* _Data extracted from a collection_
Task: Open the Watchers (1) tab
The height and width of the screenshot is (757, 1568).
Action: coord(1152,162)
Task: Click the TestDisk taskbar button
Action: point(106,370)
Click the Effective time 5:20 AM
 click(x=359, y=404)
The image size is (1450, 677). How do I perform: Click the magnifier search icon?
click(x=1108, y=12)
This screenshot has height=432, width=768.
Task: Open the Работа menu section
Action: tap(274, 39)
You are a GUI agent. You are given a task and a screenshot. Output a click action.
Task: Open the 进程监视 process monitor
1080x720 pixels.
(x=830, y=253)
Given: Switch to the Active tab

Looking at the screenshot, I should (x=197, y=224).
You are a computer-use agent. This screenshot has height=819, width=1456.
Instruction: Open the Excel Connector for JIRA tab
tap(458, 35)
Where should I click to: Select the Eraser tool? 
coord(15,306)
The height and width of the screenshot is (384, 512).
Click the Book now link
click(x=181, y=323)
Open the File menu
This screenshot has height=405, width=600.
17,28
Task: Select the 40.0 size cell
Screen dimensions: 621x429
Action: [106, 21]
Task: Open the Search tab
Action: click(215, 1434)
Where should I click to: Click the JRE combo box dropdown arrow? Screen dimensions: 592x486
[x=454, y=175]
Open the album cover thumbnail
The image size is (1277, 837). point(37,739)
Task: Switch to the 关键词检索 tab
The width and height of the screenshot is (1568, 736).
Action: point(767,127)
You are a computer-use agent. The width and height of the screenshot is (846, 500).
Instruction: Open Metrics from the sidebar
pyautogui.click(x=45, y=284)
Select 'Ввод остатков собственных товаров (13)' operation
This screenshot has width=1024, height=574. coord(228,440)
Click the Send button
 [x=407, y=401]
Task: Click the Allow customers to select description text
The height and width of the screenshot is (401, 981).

* _TASK GOAL_
Transcribe all entries exactly as they appear above.

* _ANSWER BOX_
Task: Open the Watchers (1) tab
The height and width of the screenshot is (757, 1568).
Action: coord(1152,162)
Task: Click the TestDisk taskbar button
Action: point(106,370)
Click the Effective time 5:20 AM
 click(x=359, y=404)
The image size is (1450, 677). How do I perform: Click the magnifier search icon?
click(x=1108, y=12)
This screenshot has height=432, width=768.
Task: Open the Работа menu section
Action: tap(274, 39)
You are a GUI agent. You are given a task and a screenshot. Output a click action.
Task: Open the 进程监视 process monitor
1080x720 pixels.
(x=830, y=253)
Given: Switch to the Active tab

Looking at the screenshot, I should (x=197, y=224).
You are a computer-use agent. This screenshot has height=819, width=1456.
Instruction: Open the Excel Connector for JIRA tab
tap(458, 35)
Where should I click to: Select the Eraser tool? 
coord(15,306)
The height and width of the screenshot is (384, 512).
Click the Book now link
click(x=181, y=323)
Open the File menu
This screenshot has height=405, width=600.
17,28
Task: Select the 40.0 size cell
Screen dimensions: 621x429
Action: [106, 21]
Task: Open the Search tab
Action: click(215, 1434)
Where should I click to: Click the JRE combo box dropdown arrow? Screen dimensions: 592x486
[x=454, y=175]
Open the album cover thumbnail
The image size is (1277, 837). point(37,739)
Task: Switch to the 关键词检索 tab
The width and height of the screenshot is (1568, 736).
Action: point(767,127)
You are a computer-use agent. The width and height of the screenshot is (846, 500).
Instruction: Open Metrics from the sidebar
pyautogui.click(x=45, y=284)
Select 'Ввод остатков собственных товаров (13)' operation
This screenshot has width=1024, height=574. coord(228,440)
Click the Send button
 [x=407, y=401]
Task: Click the Allow customers to select description text
The height and width of the screenshot is (401, 981).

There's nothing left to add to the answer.